The gardener and the farmer are ostensibly the greatest enemies of the weeds, but they are in reality their best friends. Weeds, like rats and mice, increase and spread enormously in a cultivated country. They have better food, more sunshine, and more aids in getting themselves disseminated. They are sent from one end of the land to the other in seed grain of various kinds, and they take their share, and more too, if they can get it, of the phosphates and stable manures. How sure, also, they are to survive any war of extermination that is waged against them! In yonder field are ten thousand and one Canada thistles. The farmer goes resolutely to work and destroys ten thousand and thinks the work is finished, but he has done nothing till he has destroyed the ten thousand and one. This one will keep up the stock and again cover his field with thistles.
Weeds are Nature’s makeshift. She rejoices in the grass and the grain, but when these fail to cover her nakedness she resorts to weeds. It is in her plan or a part of her economy to keep the ground constantly covered with vegetation of some sort, and she has layer upon layer of seeds in the soil for this purpose, and the wonder is that each kind lies dormant until it is wanted. If I uncover the earth in any of my fields, ragweed and pigweed spring up; if these are destroyed, harvest grass, or quack grass, or purslane, appears. The spade or the plow that turns these under is sure to turn up some other variety, as chickweed, sheep-sorrel, or goose-foot. The soil is a storehouse of seeds.

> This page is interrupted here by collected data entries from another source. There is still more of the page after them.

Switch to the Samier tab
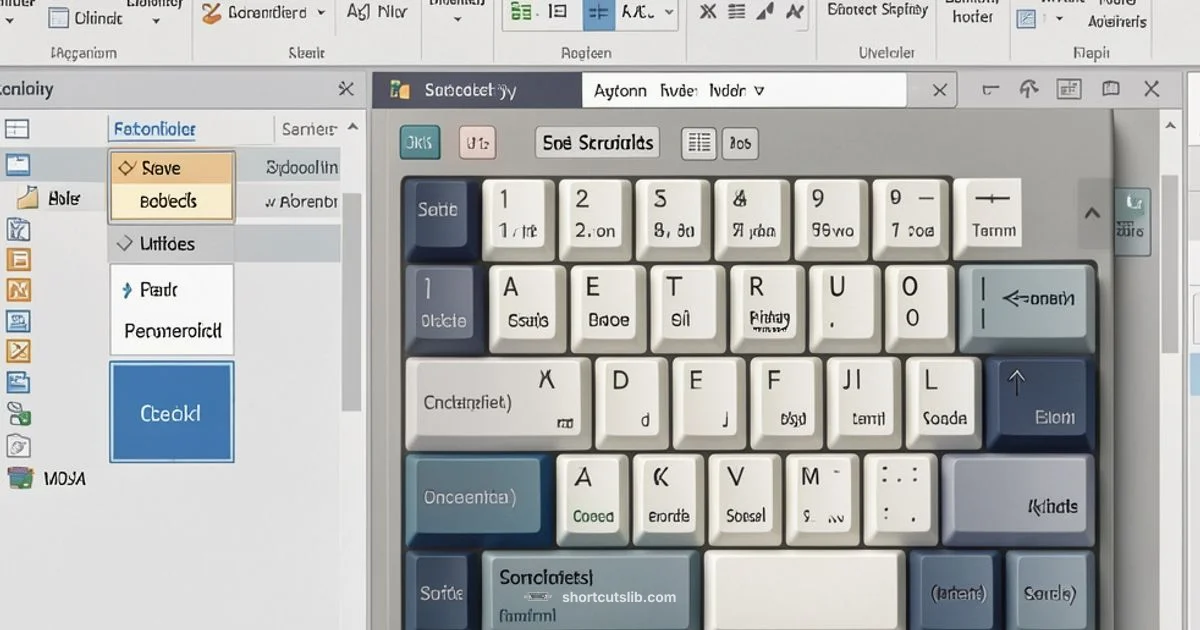This screenshot has height=630, width=1200. [310, 129]
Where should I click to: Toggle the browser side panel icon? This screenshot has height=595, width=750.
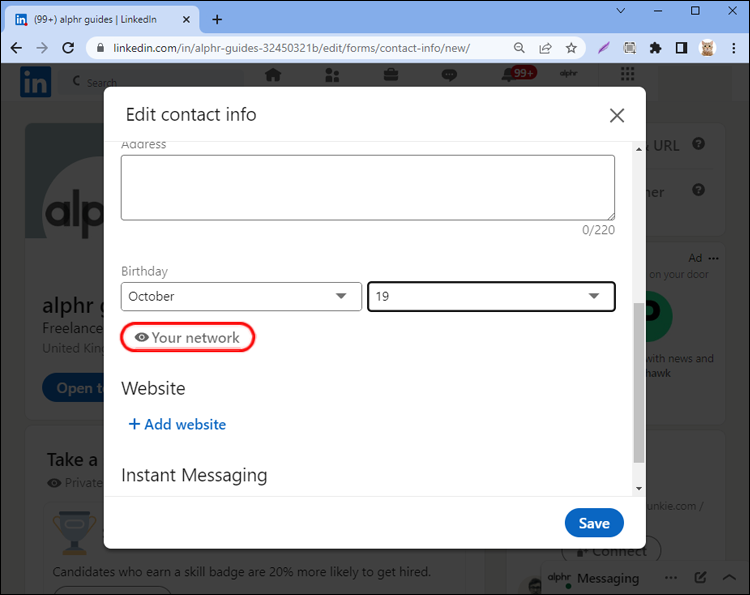tap(681, 48)
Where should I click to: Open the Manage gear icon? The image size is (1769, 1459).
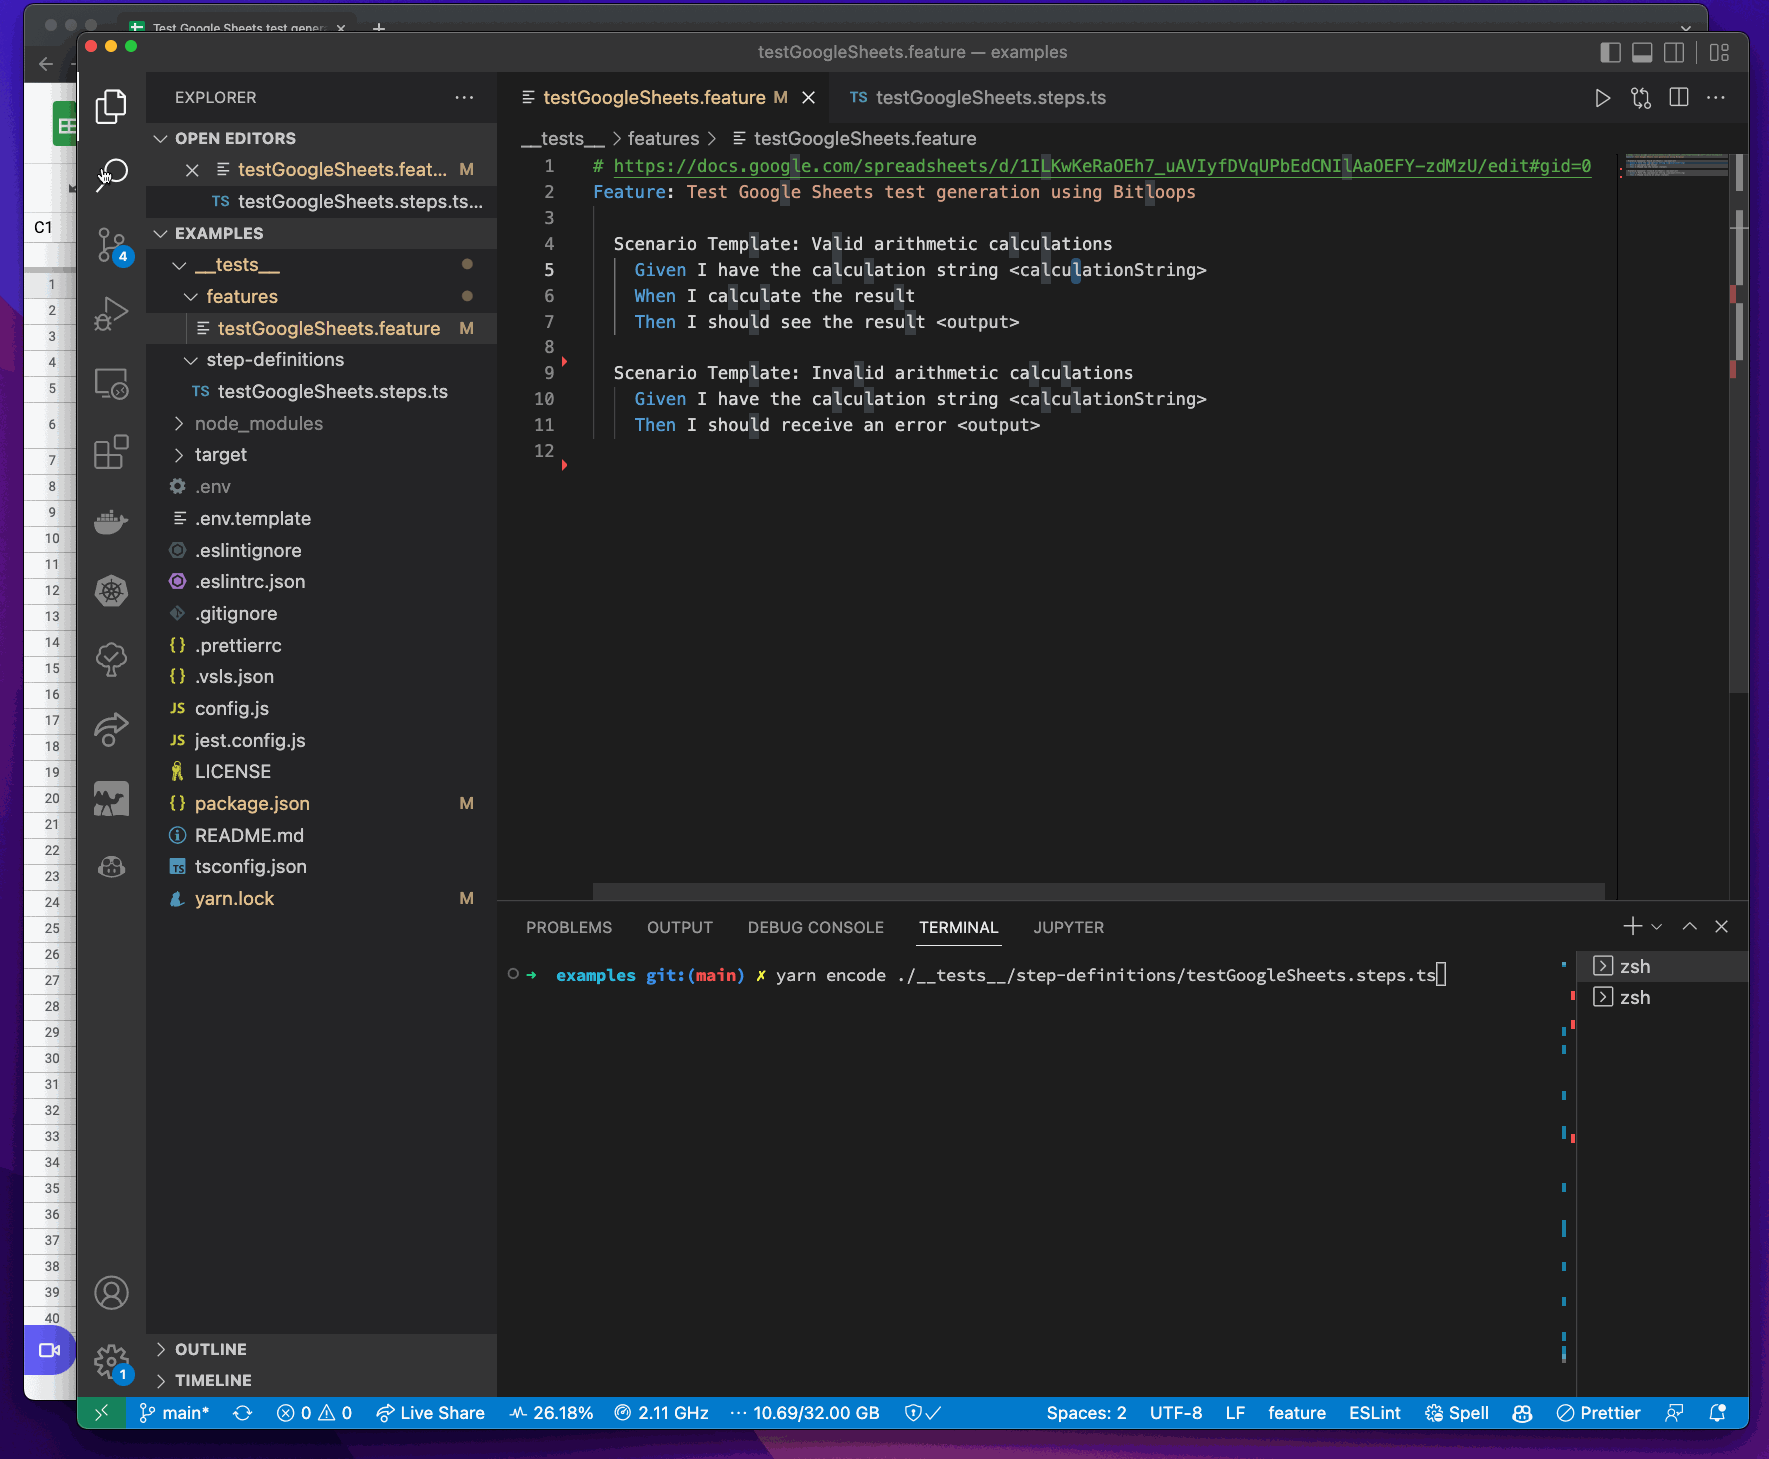pos(110,1360)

The old farmers say that wood-ashes will bring in the white clover, and they will; the germs are in the soil wrapped in a profound slumber, but this stimulus tickles them until they awake. Stramonium has been known to start up on the site of an old farm building, when it had not been seen in that locality for thirty years. I have been told that a farmer, somewhere in New England, in digging a well came at a great depth upon sand like that of the seashore; it was thrown out, and in due time there sprang from it a marine plant. I have never seen earth taken from so great a depth that it would not before the end of the season be clothed with a crop of weeds. Weeds are so full of expedients, and the one engrossing purpose with them is to multiply. The wild onion multiplies at both ends,–at the top by seed, and at the bottom by offshoots. Toad-flax travels under ground and above ground. Never allow a seed to ripen, and yet it will cover your field. Cut off the head of the wild carrot, and in a week or two there are five heads in place of this one; cut off these, and by fall there are ten looking defiance at, you from the same root. Plant corn in August, and it will go forward with its preparations as if it had the whole season before it. Not so with the weeds; they have learned better. If amaranth, or abutilon, or burdock gets a late start, it makes great haste to develop its seed; it foregoes its tall stalk and wide flaunting growth, and turns all its energies into keeping up the succession of the species. Certain fields under the plow are always infested with “blind nettles,” others with wild buckwheat, black bindweed, or cockle. The seed lies dormant under the sward, the warmth and the moisture affect it not until other conditions are fulfilled.